It would take five pairs of hands and feet for me to count the number of family road trips I embarked on as a child. My family and I would load up our van and drive everywhere; we explored everywhere from Florida to New York City!
Road trips, whether they be taken with family or friends, have been a staple of American culture for decades. There is an undeniable appeal for many to take the adventure and see the beautiful country sides, mountain towns, and valleys that the United States have to offer. While many families can plan a road trip with no second thought, many other families have become mindful of the sensory demands that a road trip has on their child.
Road trips come with sensory demands in many forms: visual, tactile, auditory, proprioceptive and vestibular. Road trips also bring the possibility of car sickness. Nausea can be precipitated by head motion. Car sickness, specifically, is caused by the discord within the brain’s ability to process movement with visual input. For example, your visual system says you are moving as the landscape passes by; however, your body and the proprioceptive receptors of the brain say you are sitting still. As your sensory receptors cannot find a way to process both sides of the sensory input, your body begins to have a visceral reaction, leading to nausea. Another example occurs as you are trying to read a book in the car; your eyes are stationary on the book while the fluid in your ear canals are moving as the car goes over bumps and the car accelerates/decelerates; your brain has difficulty in processing if you are moving or if you are stationary as the input it is receiving does not match up.

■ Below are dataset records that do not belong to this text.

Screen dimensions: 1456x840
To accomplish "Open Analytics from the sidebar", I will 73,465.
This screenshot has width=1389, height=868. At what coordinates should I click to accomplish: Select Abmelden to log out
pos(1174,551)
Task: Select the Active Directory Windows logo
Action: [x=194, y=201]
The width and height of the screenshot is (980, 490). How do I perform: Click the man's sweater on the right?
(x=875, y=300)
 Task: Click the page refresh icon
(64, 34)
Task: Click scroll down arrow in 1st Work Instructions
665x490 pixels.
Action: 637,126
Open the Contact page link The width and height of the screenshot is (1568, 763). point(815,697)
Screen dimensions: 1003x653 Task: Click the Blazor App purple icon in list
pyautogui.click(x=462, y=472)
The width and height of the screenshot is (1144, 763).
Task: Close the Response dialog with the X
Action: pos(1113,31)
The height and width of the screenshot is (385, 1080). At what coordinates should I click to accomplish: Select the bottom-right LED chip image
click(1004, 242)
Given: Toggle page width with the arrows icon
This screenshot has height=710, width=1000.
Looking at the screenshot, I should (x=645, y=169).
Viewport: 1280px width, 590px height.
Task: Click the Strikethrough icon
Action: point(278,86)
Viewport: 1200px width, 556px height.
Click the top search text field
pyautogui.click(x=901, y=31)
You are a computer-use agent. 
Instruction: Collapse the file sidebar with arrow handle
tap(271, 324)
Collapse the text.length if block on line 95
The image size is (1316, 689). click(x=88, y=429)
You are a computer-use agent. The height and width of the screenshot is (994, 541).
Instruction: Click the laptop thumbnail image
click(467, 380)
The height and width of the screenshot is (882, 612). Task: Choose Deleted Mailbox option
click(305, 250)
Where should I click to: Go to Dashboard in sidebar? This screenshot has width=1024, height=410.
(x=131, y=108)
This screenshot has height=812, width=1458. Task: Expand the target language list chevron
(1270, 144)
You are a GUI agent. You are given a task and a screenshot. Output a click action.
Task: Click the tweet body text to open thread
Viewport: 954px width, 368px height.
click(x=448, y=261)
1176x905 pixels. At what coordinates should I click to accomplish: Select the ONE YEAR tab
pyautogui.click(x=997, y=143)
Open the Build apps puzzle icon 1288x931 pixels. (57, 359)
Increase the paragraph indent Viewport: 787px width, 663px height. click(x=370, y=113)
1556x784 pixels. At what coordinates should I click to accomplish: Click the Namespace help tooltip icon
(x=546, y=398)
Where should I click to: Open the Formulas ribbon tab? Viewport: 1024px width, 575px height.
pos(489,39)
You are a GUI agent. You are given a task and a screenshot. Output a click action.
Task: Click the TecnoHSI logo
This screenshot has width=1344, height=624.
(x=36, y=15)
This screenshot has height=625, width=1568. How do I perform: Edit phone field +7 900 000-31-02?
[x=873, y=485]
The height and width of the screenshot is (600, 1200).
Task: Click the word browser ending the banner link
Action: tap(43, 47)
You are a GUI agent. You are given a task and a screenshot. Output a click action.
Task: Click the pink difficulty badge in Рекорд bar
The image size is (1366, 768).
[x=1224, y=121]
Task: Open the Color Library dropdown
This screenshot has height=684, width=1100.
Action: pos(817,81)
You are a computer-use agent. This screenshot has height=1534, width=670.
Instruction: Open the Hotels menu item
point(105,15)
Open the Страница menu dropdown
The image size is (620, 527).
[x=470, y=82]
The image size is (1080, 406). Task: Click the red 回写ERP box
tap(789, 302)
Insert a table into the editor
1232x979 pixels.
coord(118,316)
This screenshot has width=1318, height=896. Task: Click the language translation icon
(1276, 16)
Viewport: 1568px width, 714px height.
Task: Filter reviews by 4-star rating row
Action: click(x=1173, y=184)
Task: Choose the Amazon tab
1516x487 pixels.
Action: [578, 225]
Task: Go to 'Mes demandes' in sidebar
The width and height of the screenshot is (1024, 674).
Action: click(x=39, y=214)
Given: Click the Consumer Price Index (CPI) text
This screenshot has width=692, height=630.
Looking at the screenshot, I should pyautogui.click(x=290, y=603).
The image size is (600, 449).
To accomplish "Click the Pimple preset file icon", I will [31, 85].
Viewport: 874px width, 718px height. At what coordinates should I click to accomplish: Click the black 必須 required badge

Worry not, though! Here are some sensory strategies to incorporate into this summer’s road trip agenda:
- If your child requires movement breaks, do not wait until you need a bathroom break to stop. Allow scheduled stops at rest areas or parks to stretch, jump and run. Though it may add time to your trip, it will be beneficial for your child as a means to regulate.
- If your child is visually sensitive, provide him with sunglasses or even an eye mask.
- Keep in mind that seatbelts can be difficult for children with tactile difficulties. Place a soft piece of cloth or invest in a seat belt cover to ease the tactile input.
- If your child is of age or weight, allow them to sit in the front seat to help ease motion sickness. Sitting in front helps to alleviate the vestibular input of bumps and hills in the road.
- Provide your child with calming or preferred music. Auditory input can be used to help “ground” your child and assist with self-regulation and even sleep.
- Set your child up for success with comfortable and preferred clothing. Be mindful of removing their outerwear, as well.
- Proprioceptive input via a weighted blanket will help to provide body awareness and grounding abilities to your child, serving as calming input.
- Provide your child with snacks and drinks as preferred. Nutrition and appetite have a great influence on your body’s ability to regulate and calm.